Narayana Health has partnered with Infosys Foundation and launched the Institute of Robotic Surgery at its flagship unit at Narayana Health City in Bangalore. The centre will be using da vinci robotic system to treat the patients of prostate, kidney, gynaecological, colorectal and select head & neck cancer surgeries.
Speaking about current scenario, Dr Devi Shetty, Chairman, Narayana Health said that technique of surgical intervention on the human body is undergoing dramatic change. It took over 30 years for laparoscopic surgery to replace open abdominal operation. World is on the threshold of a major transition from laparoscopic surgery to robotic surgery.
Robotic surgery has proved that inaccessible areas of the human body like deep in the pelvis where a prostate surgery needs to be done for a patient with cancer of the prostate can easily be accessed. Robotic surgery has proven beyond doubt its supremacy. It is a matter of time before most procedures on the human body will be done better with the robotics. However, for the large scale technical adoption of robotic surgery major hitch is the surgeon’s skill, he added further.
Currently, surgical robots are available only in few centres across the globe. These centres require a trained robotic surgeon to handle all the operations but only few doctors enroll for training programme as they are very expensive.

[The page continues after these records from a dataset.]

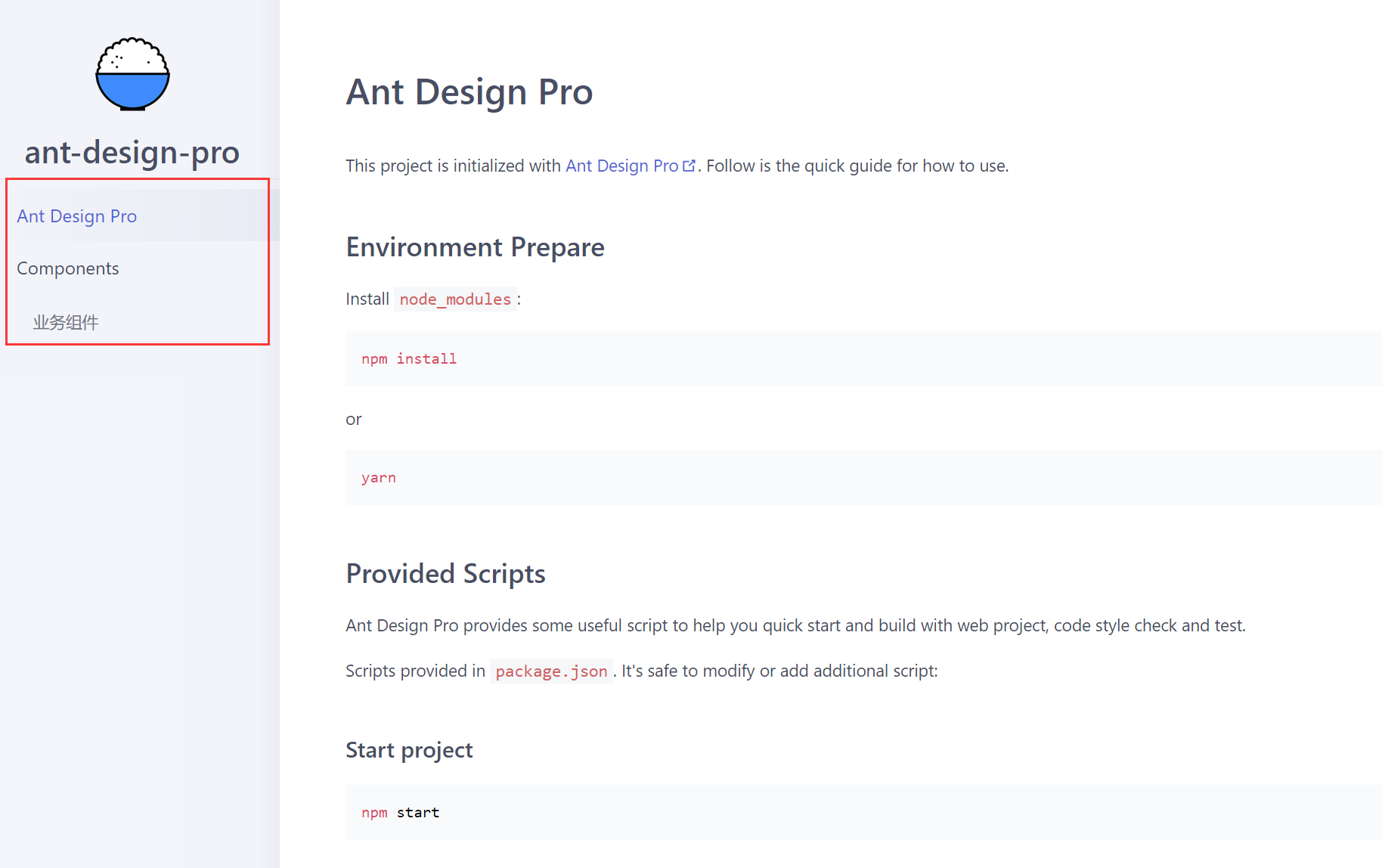Follow the "Ant Design Pro" link in the intro
1382x868 pixels.
point(622,166)
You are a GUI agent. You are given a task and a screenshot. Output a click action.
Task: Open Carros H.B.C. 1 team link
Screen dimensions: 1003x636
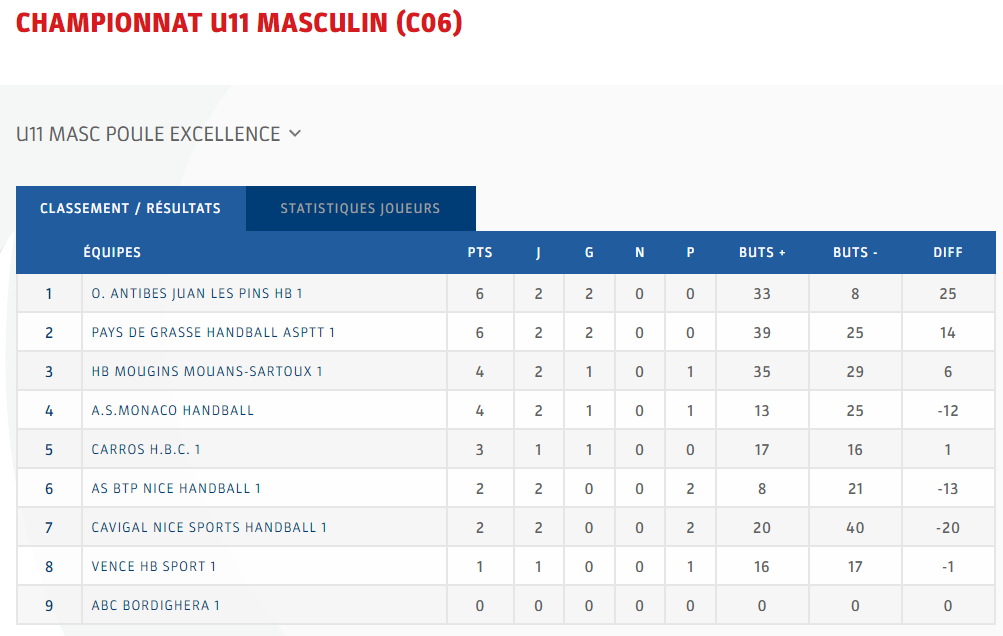point(146,450)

Infosys Foundation always believed in the power of technology to transform the world and address the human sufferings. With that objective, Infosys Foundation donated ‘da Vinci surgical robot’ to develop Infosys Institute of Robotic Surgery to train robotic surgeons for the future. The philosophy of creating the institution is to train any surgeon with a passion to learn robotic surgery and certify them to start robotic surgical program in different parts of the country. NH Foundation along with Infosys Foundation strongly believes that this is the only way robotic surgery services will be available to the common man of this country, elaborated Dr. Shetty.